Failure to respond within 30 days or such other time period as may be specified by SBA will constitute a waiver of any objections to the proposed capital directive.

(3) Decision. After the closing date of the SBLC's response period, or receipt of the SBLC's response, if earlier, SBA may seek additional information or clarification of the response. Thereafter, SBA will determine whether or not to issue a capital directive, and if one is to be issued, whether it should be as originally proposed or in modified form.

(4) Issuance of a capital directive. (i) A capital directive will be served by delivery to the SBLC. It will include, or be accompanied by, a statement of reasons for its issuance.

(ii) A capital directive is effective immediately upon its receipt by the SBLC, or upon such later date as may be specified therein, and will remain effective and enforceable until it is stayed, modified, or terminated by SBA.

Objective A – Explain, in one to three sentences, what the passage on SBA capital directives gives as the cause of an SBLC waiving its objections to a proposed capital directive.
Objective B – According to the passage on SBA capital directives, when does a capital directive take effect?
Base your answers solely on the text provided.

Rows of pointing data:
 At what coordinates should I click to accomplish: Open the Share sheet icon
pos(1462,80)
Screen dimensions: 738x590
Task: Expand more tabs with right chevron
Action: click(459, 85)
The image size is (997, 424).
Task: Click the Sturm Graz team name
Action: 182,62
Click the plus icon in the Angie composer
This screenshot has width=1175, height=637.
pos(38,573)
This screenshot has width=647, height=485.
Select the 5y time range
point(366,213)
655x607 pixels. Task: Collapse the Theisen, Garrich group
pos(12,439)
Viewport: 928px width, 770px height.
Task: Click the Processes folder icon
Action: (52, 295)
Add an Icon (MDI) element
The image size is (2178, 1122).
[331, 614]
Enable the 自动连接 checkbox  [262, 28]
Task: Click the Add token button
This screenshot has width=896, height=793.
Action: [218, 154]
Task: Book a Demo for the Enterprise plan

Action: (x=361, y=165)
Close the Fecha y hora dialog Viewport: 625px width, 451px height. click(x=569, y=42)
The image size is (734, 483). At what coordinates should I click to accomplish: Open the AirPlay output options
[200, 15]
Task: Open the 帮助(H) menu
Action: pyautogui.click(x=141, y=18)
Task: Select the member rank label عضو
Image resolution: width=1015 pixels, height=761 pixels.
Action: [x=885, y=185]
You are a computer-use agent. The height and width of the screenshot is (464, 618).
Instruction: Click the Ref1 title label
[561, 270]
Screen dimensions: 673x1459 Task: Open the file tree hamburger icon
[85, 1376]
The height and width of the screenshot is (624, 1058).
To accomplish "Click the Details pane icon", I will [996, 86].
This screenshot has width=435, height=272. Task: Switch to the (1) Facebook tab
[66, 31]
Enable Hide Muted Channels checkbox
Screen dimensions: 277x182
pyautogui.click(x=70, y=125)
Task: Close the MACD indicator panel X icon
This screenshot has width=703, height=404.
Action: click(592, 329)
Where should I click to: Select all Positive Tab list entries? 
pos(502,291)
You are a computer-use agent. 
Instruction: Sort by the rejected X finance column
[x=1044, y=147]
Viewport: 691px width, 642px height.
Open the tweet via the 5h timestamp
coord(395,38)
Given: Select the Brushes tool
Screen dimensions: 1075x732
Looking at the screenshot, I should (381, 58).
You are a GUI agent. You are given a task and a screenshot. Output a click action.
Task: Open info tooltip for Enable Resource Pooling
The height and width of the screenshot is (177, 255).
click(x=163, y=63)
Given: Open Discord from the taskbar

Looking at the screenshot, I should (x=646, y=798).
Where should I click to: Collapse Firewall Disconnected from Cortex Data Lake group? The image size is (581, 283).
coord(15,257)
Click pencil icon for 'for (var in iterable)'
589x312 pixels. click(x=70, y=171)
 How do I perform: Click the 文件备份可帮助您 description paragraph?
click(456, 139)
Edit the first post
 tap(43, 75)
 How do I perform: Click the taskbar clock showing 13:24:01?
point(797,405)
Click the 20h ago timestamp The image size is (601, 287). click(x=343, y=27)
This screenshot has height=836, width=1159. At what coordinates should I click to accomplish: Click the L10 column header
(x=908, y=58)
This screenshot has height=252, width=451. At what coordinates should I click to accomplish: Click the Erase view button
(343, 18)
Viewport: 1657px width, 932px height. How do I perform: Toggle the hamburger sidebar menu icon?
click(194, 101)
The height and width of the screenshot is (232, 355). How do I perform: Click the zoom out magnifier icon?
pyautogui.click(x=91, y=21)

Written reply A – An SBLC waives any objections to a proposed capital directive if it fails to respond within 30 days or within another time period that SBA specifies.

Written reply B – It takes effect immediately when the SBLC receives it, or on a later date specified in the directive.